• Exercise details
In one to three sentences, explain why the excerpt on writing tips says the 20 morning prompts should be written every single day rather than only now and then.
══ Excerpt provided
The best time of day will be different for each writer. But if you are trying to rely on the best time in order to produce the best of your work, you will wait forever. This is a big excuse: waiting for the perfect or best time to be productive.

Unfortunately, the best time of day for a writer to be productive is usually that small window of time where he or she can't even write. If the writer can turn any moment of inspiration into a writing session, those are the times a writer can be the most productive.

Here are 3 Writing Tips to make any time of the day the best time to be productive. These tips serve to take those unexpected moments in time and capture them - and it takes only a few minutes.

Tip #1 - Morning Ideas: 20 in 5
Tip #2 - Stop, Jot and Write
Tip #3 - Make those prompts work

As a writer, the best practice would be to learn the habit of making every moment of inspiration work for you! These small windows of opportunity normally come and go, and the inspirational thoughts are lost more often than written down.

A writer should take note: what makes a good writer great? Well, they take these creative 'mind-nudges' and they stop the car, excuse themselves out of a meeting, or wake up and start typing on a laptop Unfortunately, writers do not take the time to do this: it is not that important - because if it was, every opportunity that knocks is an opportunity to turn those white pages black.

Your goal: Go from a non productive writer to a productive one!

Tip #1 - Morning Ideas: 20 in 5

Each and every morning take five minutes to jot down 20 writing prompts. They could be as simple as, 'a cat jumps from a fence' to something more dramatic like, 'a mom tells her kids she's dying'. Jot these down as fast as you can in 5 minutes.

Think about this: every morning you will have 20 writing prompts. One day of writing prompts is not productive. But several weeks, months or a year and you made your mornings productive without even trying. That's 7,300 prompts in one year if you create a habit to do it every morning. You will find that 2 minutes of your morning is all you need to 'be productive' - that's 2 minutes to spare!

Do this every day. Yes, every single day. Are you serious about being a writer? Do you want to be productive, then stop making excuses that you don't have 'time' when 5 minutes of your life is dedicated to being productive. Instead of setting your alarm for 7AM, set it for 6:55AM and start writing.
════
══ Given data
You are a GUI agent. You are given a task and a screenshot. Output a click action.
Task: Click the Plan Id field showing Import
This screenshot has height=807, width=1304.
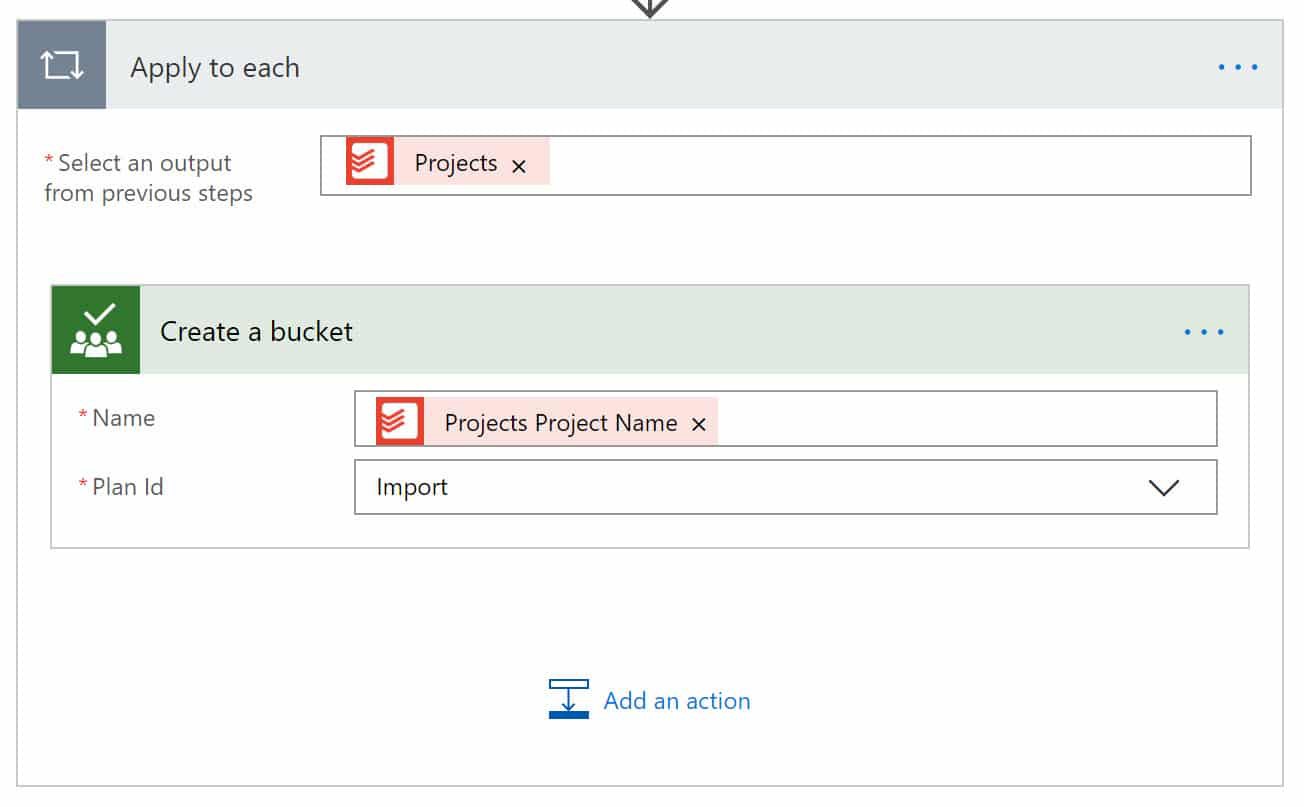(786, 487)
════
• Answer
According to the excerpt, one day of writing prompts is not productive on its own. Kept up for several weeks, months or a year, the daily habit makes your mornings productive without even trying, adding up to 7,300 prompts in a year for only a few minutes each morning.